A ação enérgica do cambaleante governo de Praga apanhou Berlim de surpresa. Göring partira para férias em San Remo. Hitler estava às vésperas de sair de Viena, a fim de celebrar o primeiro aniversário do Anschluss. Mas nesse momento o improvisador máximo se pôs a trabalhar febrilmente. A 11 de março, ele decidiu tomar, por ultimato, a Boémia e a Morávia. O texto foi redigido nesse dia, por ordem de Hitler, pelo general Keitel e enviado ao Ministério do Exterior alemão. Conclamava os checos a se submeterem à ocupação militar sem resistência. Entretanto, ficaria no momento como “alto segredo militar”. Retornando a Bratislava, sede do governo eslovaco, no sábado, 11 de março, Sidor convocou uma reunião de seu novo gabinete. Às 22h a sessão foi interrompida por estranhos e inesperados visitantes. Seyss-Inquart, o quisling nazista da Áustria, e Josef Bürckel, o Gauleiter nazi da Áustria, acompanhados por cinco generais, entraram pela reunião e disseram aos ministros que proclamassem imediatamente a independência da Eslováquia. Se não o fizessem, Hitler, que decidira resolver o problema da Eslováquia agora, e de modo definitivo, se desinteressaria do destino dos eslovacos.

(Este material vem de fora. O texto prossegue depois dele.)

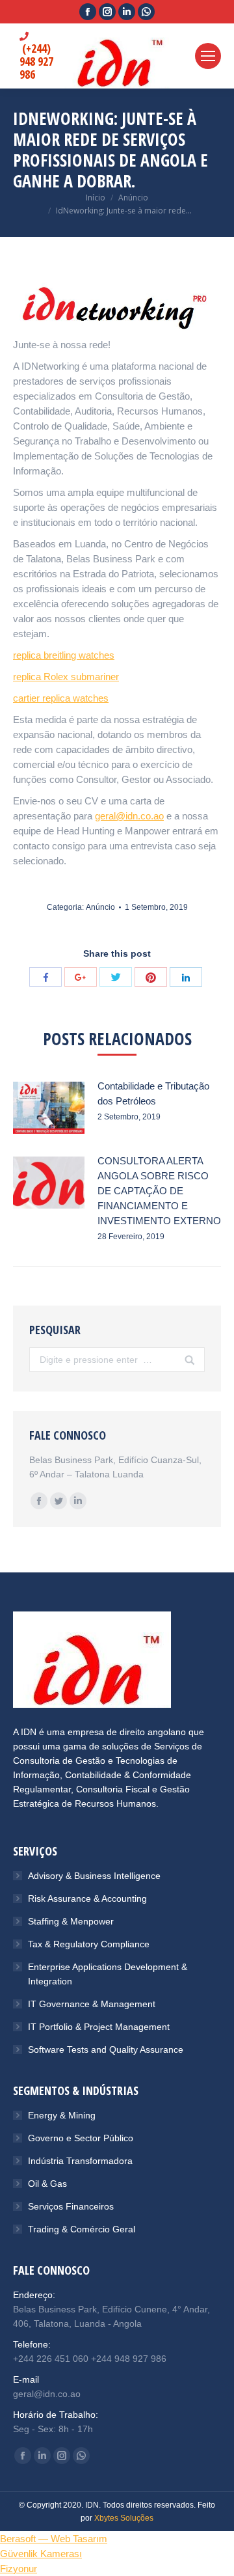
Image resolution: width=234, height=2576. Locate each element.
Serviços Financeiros (71, 2206)
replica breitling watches (63, 655)
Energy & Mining (62, 2115)
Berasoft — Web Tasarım (53, 2538)
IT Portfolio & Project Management (99, 2026)
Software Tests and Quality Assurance (105, 2049)
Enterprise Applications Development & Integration (107, 1974)
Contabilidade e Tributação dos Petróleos (153, 1093)
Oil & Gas (47, 2183)
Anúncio (133, 197)
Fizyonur (18, 2568)
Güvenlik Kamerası (41, 2553)
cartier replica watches (61, 698)
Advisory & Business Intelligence (94, 1875)
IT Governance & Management (91, 2004)
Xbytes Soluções (123, 2518)
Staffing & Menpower (71, 1921)
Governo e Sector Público (80, 2138)
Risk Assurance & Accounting (87, 1898)
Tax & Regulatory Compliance (89, 1944)
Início (95, 197)
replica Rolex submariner (66, 676)
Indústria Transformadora (80, 2161)
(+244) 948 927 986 (36, 61)
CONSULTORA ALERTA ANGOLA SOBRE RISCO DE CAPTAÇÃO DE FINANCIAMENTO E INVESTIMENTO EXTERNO (159, 1190)
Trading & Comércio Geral (81, 2229)
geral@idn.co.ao (129, 815)
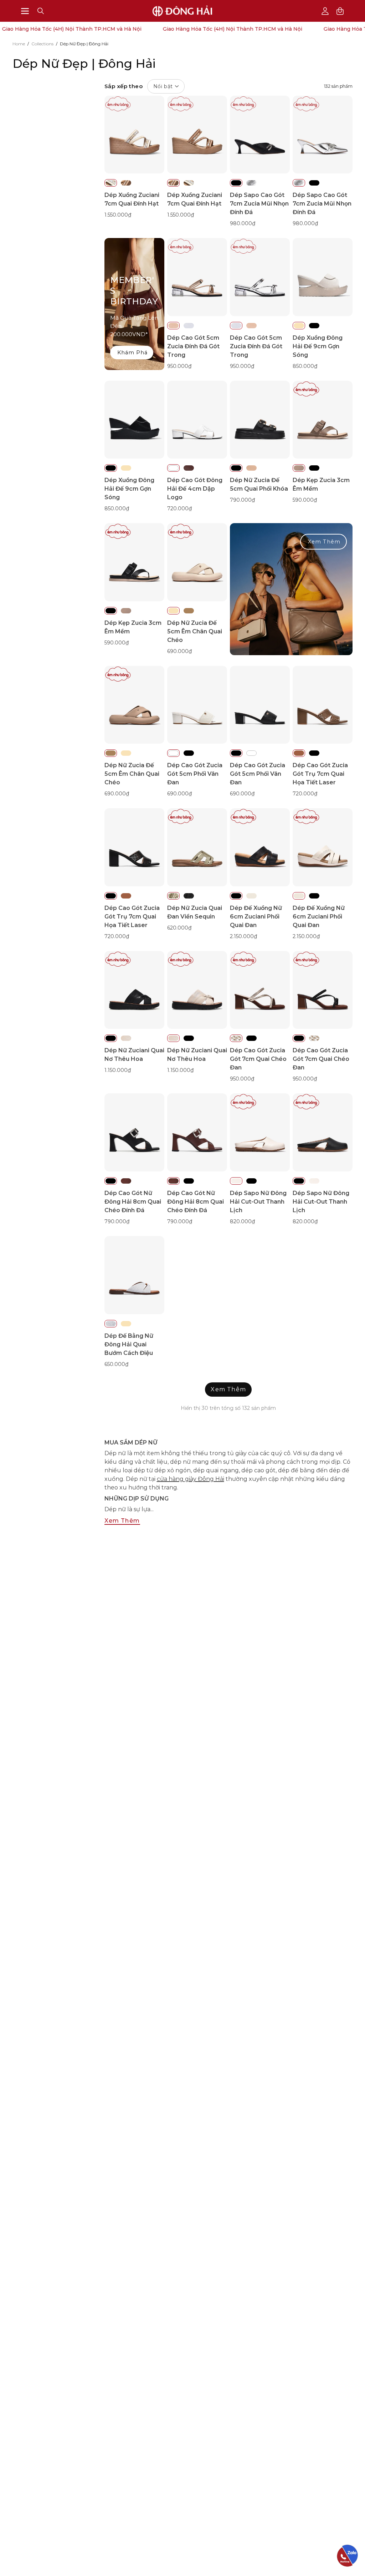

Quando Tiso e Ducansky chegaram à chancelaria em Berlim, às 19:40h de 13 de março, encontraram Hitler ladeado tanto de Ribbentrop como pelos generais de maior posto: Brauchtisch, comandante do exército alemão e Keitel, chefe do OKW. Os eslovacos também o desapontaram. Depois de Munique ele se afastara dos seus amigos, os húngaros, para não permitir que tomassem a Eslováquia. Pensou que a Eslováquia quisesse a independência. A questão consistia: desejava a Eslováquia chegar à independência ou não? Era uma pergunta não de dias, mas de horas. No caso afirmativo, ele a apoiaria e lhe daria inclusive garantias. Se hesitasse ou se recusasse a separar-se de Praga, deixaria o destino da Eslováquia sujeito aos acontecimentos pelos quais não seria mais responsável. Nesse ponto, Ribbentrop entregou ao Führer uma comunicação, que acabava de receber, anunciando que tropas húngaras se movimentavam para a fronteira eslovaca. O Führer leu-a, informou a Tiso de seu conteúdo e expressou a esperança de que a Eslováquia chegaria a uma rápida decisão.

Tiso não tomou decisão nesse momento. Solicitou perdão ao Führer se, sob o impacto das palavras do chanceler, não pudesse decidir-se imediatamente. Nessa noite, no Ministério do Exterior, Ribbentrop igualmente redigiu a proclamação da independência e a traduzira em eslovaco a tempo de Tiso levá-la de volta a Bratislava, onde a leu, numa forma ligeiramente alterada. Dessa forma nasceu, a 14 de março de 1939, a Eslováquia “independente”. Embora os representantes diplomáticos da Inglaterra se apressassem a comunicar a Londres a forma pela qual se processou o nascimento, Chamberlain acabou por utilizar rapidamente a secessão da Eslováquia como desculpa para a Inglaterra de não honrar a sua garantia à Checoslováquia.